** Your objective **
Would you please copy each line of the data in which the string "click" occurs?

** Dataset content **
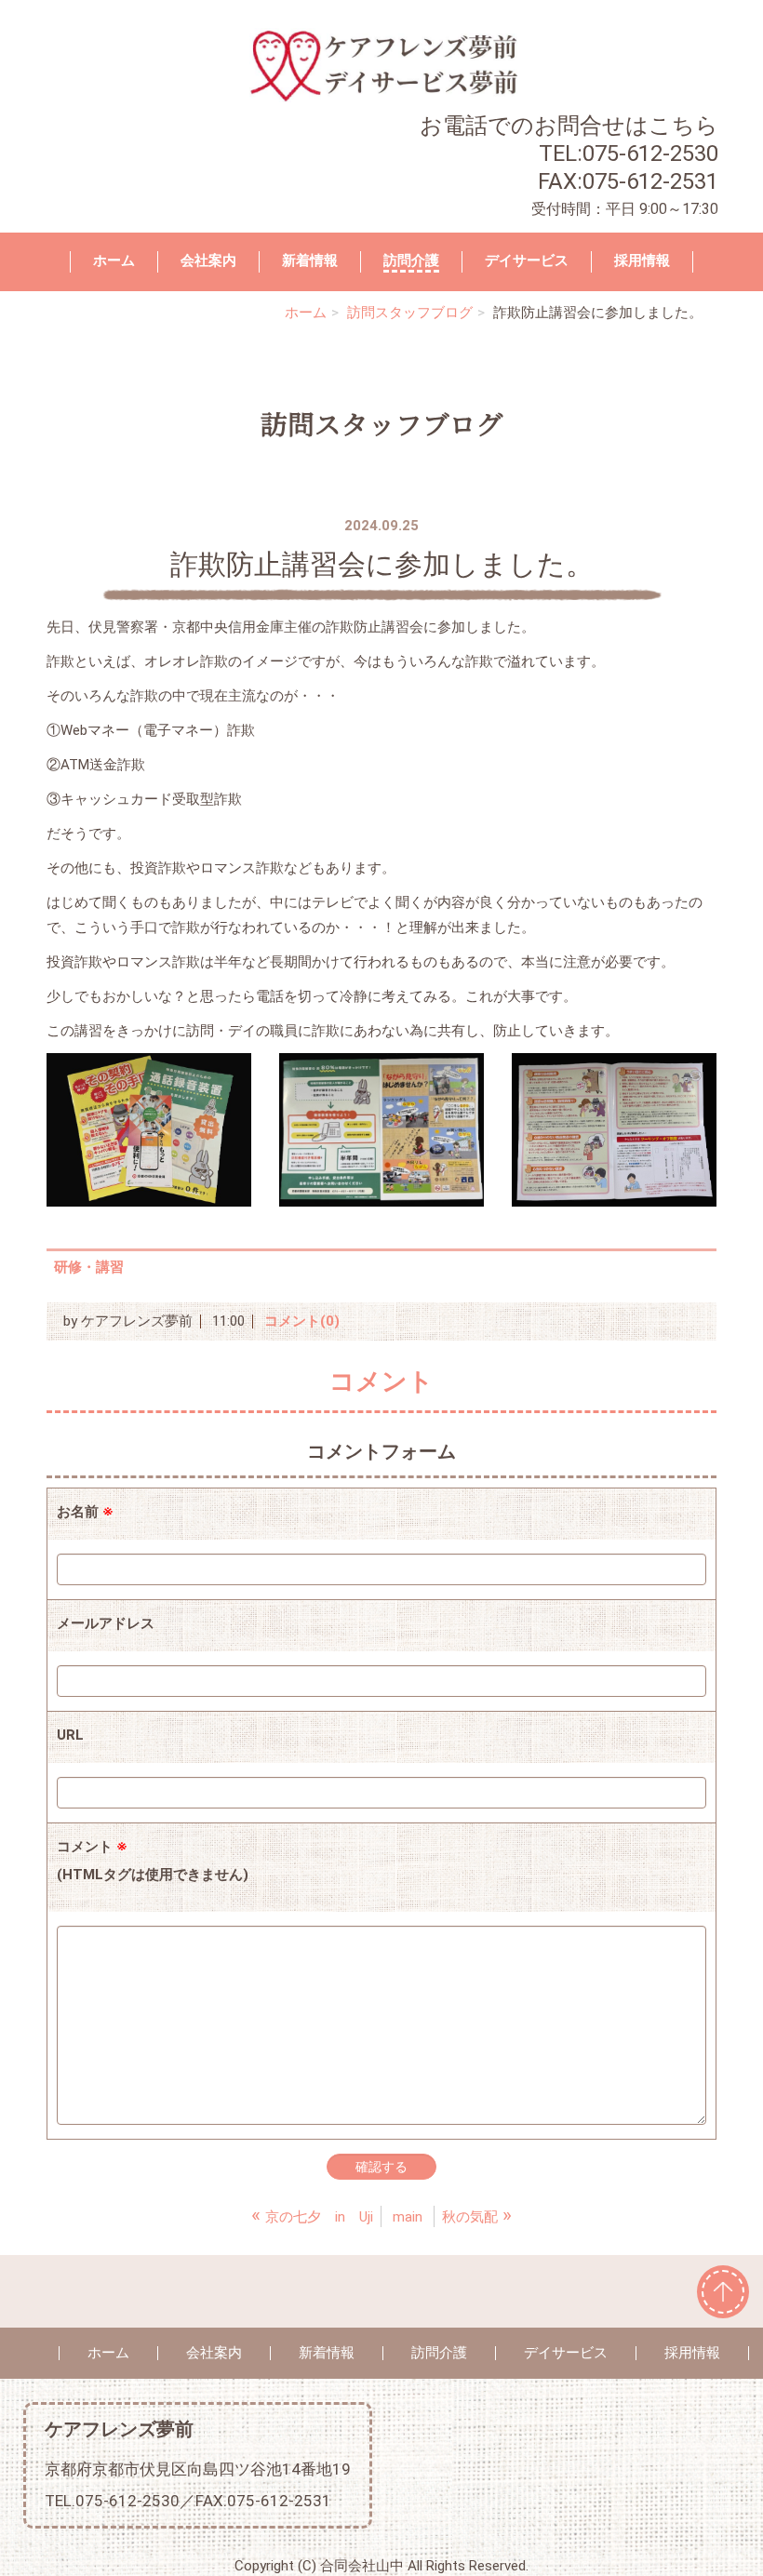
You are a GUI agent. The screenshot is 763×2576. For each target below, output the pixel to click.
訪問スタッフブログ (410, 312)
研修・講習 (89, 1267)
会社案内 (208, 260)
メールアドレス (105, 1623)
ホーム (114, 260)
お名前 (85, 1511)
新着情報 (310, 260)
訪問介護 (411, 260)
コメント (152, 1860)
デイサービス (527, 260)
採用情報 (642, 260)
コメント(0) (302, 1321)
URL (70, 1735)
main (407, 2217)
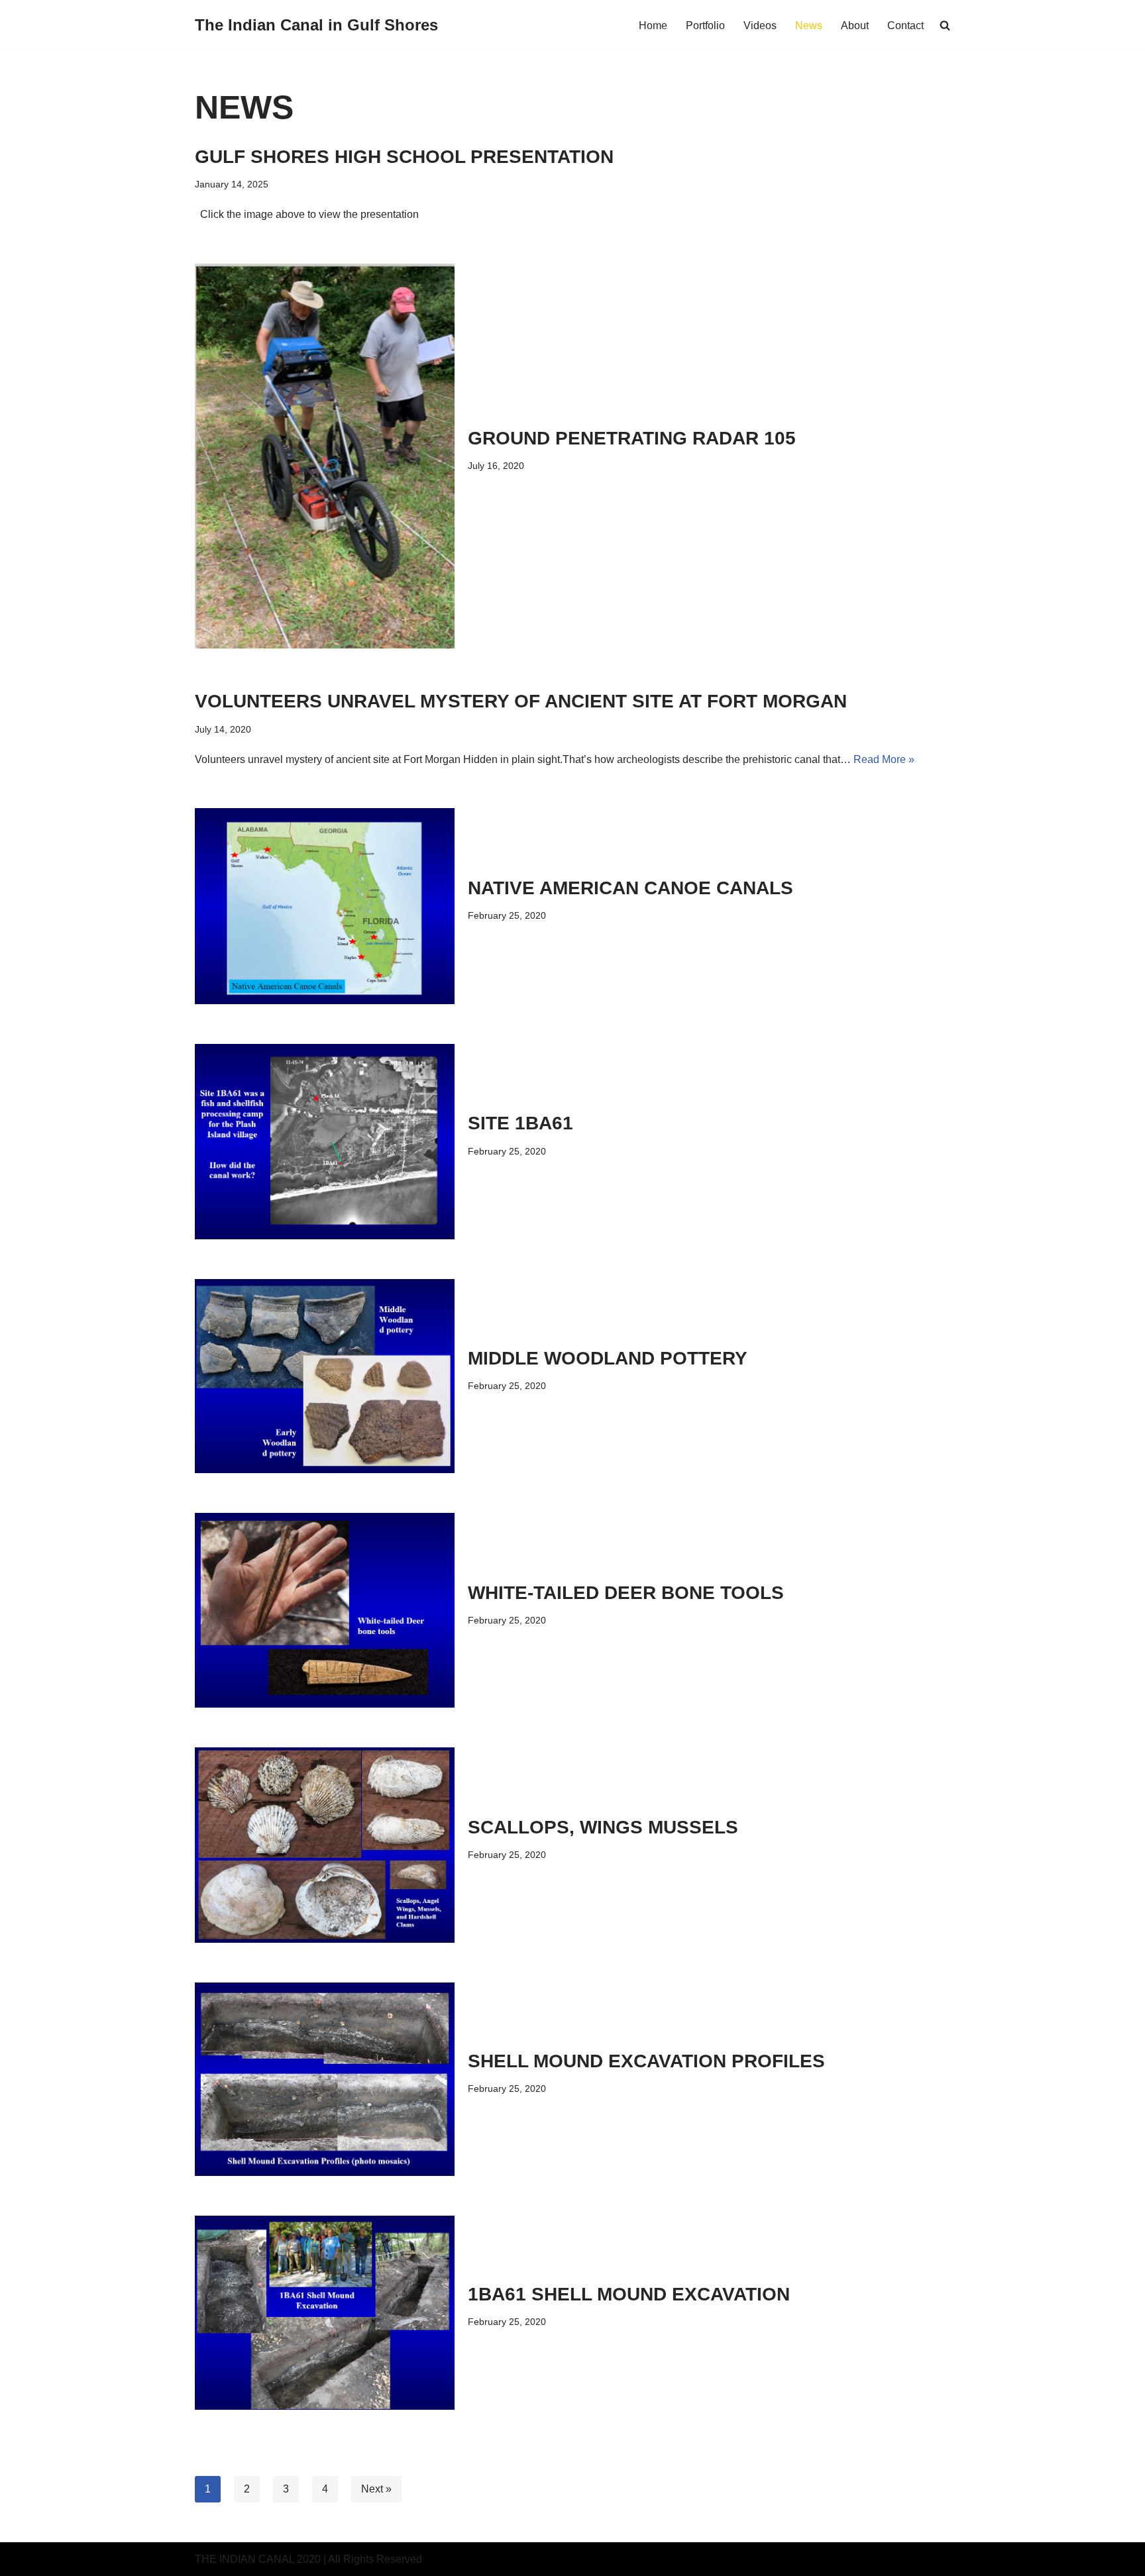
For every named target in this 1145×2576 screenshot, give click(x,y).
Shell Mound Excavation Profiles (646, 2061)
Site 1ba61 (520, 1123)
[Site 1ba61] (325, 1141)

** Worked solution **
You are a GUI agent. The screenshot is 763×2576. For each target below, output the pixel to click.
For every named target in this 1145×2576 screenshot, give click(x,y).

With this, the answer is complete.